Читаем Revelation полностью

The coroner looked at me for a moment, then turned and ran down the stairs. Barak opened the window and leaned out. The summerhouse was blazing from end to end, there was nothing to be done for it and it was far enough from the house for the flames not to spread. As we watched, Harsnet ran outside, calling everyone back. I turned to look at Lady Catherine's closed doors. 'If he is trying to get everyone away from her, he has failed. Come!'

We hurried down the stairs. The movement jarred my back again, and I clamped my mouth shut against the pain. Through the open front door we saw guards running, the sergeant bawling at them to watch the doors and windows. The acrid stink of smoke drifted into the building.

'This is chaos,' I said. 'There is always panic when there is a fire. As Cantrell knows.'

'Is he still outside?' Barak asked.

'He may have come back in after starting the fire.'

Barak did not answer. I turned to him. He raised a finger to his lips, pointing to the half-open door of a room behind us.

'There's an open window in there,' he whispered. 'I can feel a breeze.'

He drew his sword; I did the same with my dagger. Barak stepped back, waited a second, then kicked the door wide open. We lunged inside.

We were in a storeroom, stacked chairs and tables and a heap of large cushions lying against the walls. The room was empty, but one of the three windows giving on to the lawn was half open. Barak jerked back the door lest anyone be hiding behind it, but there was only the blank wall. He slammed it shut again, then started thrusting with his sword under the stacked chairs and tables. I crossed to the window, coughing in the smoke-filled air. In the moonlight I saw the summerhouse collapse in a great flurry of sparks, the few men still on the lawn jumping back. I remembered the smoke at Goddard's house, that terrible impact on my back. Then I heard, behind me, a metallic clatter and a thud.

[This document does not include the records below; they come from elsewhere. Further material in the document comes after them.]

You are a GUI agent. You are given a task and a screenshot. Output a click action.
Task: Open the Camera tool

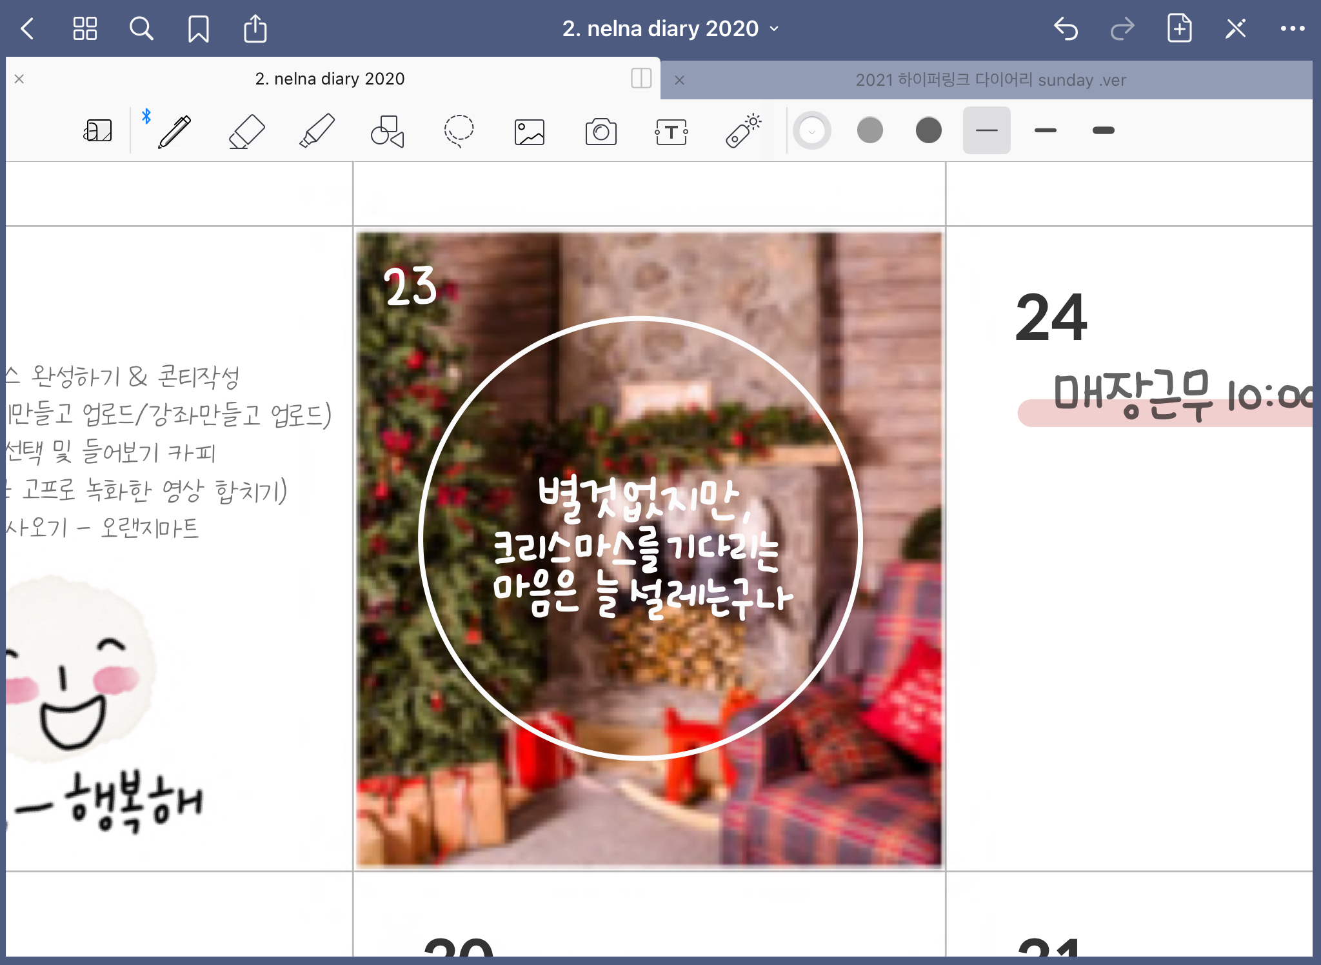click(x=601, y=132)
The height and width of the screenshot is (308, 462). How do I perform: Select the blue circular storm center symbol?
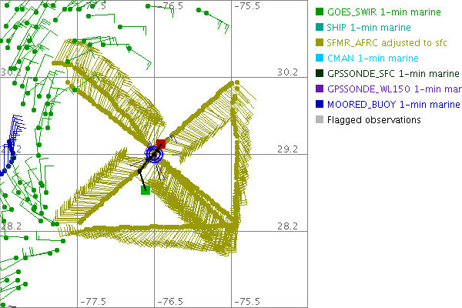pos(155,155)
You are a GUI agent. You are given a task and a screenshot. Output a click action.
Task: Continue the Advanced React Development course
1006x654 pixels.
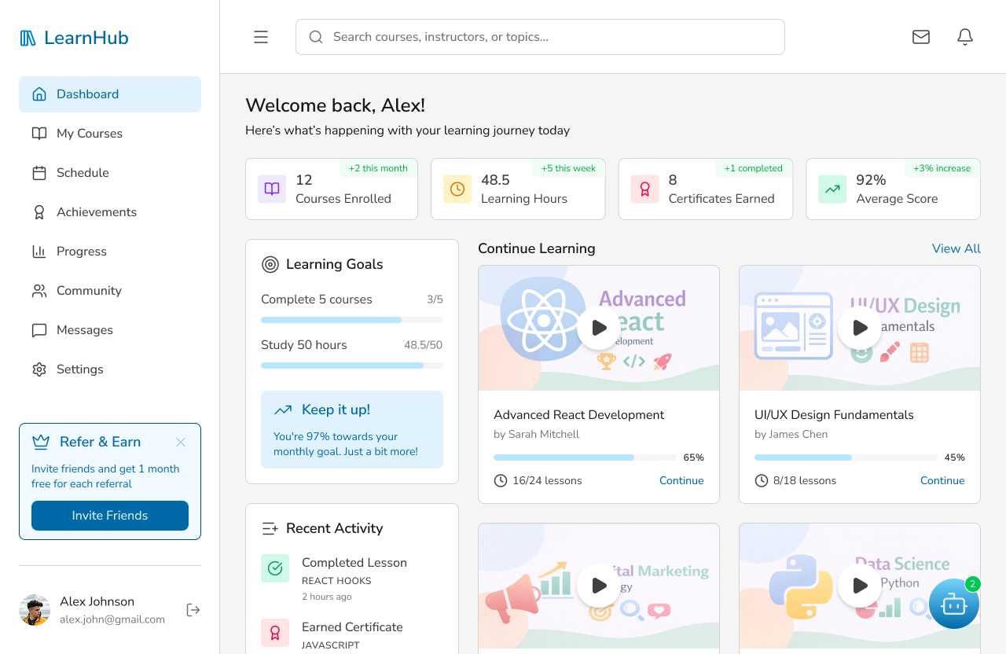pos(681,480)
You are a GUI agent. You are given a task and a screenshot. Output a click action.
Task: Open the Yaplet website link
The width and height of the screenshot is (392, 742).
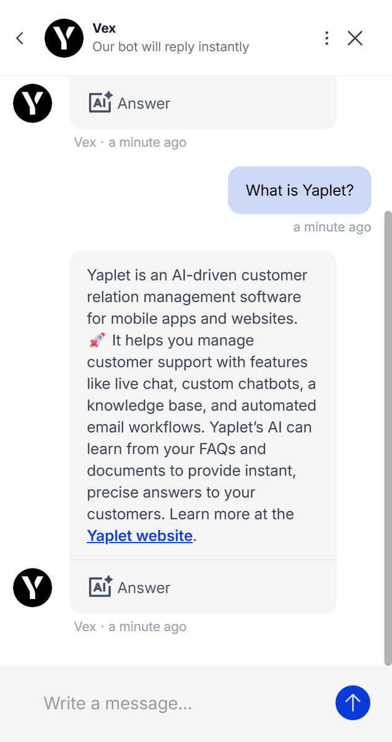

I whirled round. Barak was lying on the floor, his forehead red with blood, his sword beside him. Standing over him, the pile of cushions he had been lying under scattered around him, was Cantrell, in one of his old shabby smocks. He was carrying the piece of wood he had shown me at his house. He wore no glasses, and now I realized what the old woman had meant about his strange eyes. They were large, pale blue, with a dark heaviness in them such as I had never seen in human eyes before. It was as though, while he looked at me, he was also looking inward, at a terrible, exhausting vision. But he did not squint or peer; there was little wrong with his vision. He had been exaggerating his short-sightedness to deceive us, and his acting had been good.

I reached for my dagger; but Cantrell was quicker. In a single fluid movement he bent, picked up Barak's sword and thrust it at my throat. His clumsiness had been another act. I glanced frantically down at Barak; but he was unconscious, or worse.

'The Jew cannot help you.' Cantrell's voice was low, thick with gloating pleasure, quite different from his previous dull tones. He threw his club down on a cushion, keeping Barak's sword in his other hand held at my throat, the sharp point pricking at my skin.

'Now I have you,' he said. 'God has delivered you to me. I knew setting the summerhouse on fire would make everyone run about like ants!' He laughed, a childlike giggle that somehow chilled me to the bone.

'Catherine Parr is well guarded,' I said, trying to keep my breathing steady.

'I thought you would all think it had ended with Goddard, the pouring of the last vial.' He shook his head, his expression serious now. 'But of course the devil knows Catherine Parr is the Great Whore that was foretold. The devil told you the truth, didn't he? She will be well guarded now.' He frowned, looking for a moment like a thwarted child, then smiled again. 'But the Lord has delivered you to me. To remove an enemy and strengthen my hand.' He looked down at Barak's prone form a moment, stirred him with his toe and smiled at his own cleverness. Barak's face was white. I prayed he was still alive. I could hear voices outside, but dared not call, for Cantrell would slash my throat in a moment.

'Kneel down,' he hissed releasing the pressure of the sword a little. I hesitated, then knelt on the wooden floor. The burned skin of my back stretched agonizingly with the movement. A splinter dug into my knee. Cantrell pulled something from his pocket. A small glass vial, half-killed with yellowish liquid. Still holding the sword to my throat, he unstoppered it and held it out. 'Drink this,' he said.

I looked at it fearfully, knowing what it was. Dwale. His prelude to torture and death. 'You will never get us out of this room,' I said. 'The whole house is in uproar.'

'Drink it! Or I cut your throat and then the Jew's.' He pressed the sword to my neck, I felt a sharp pain, then blood trickling down my neck.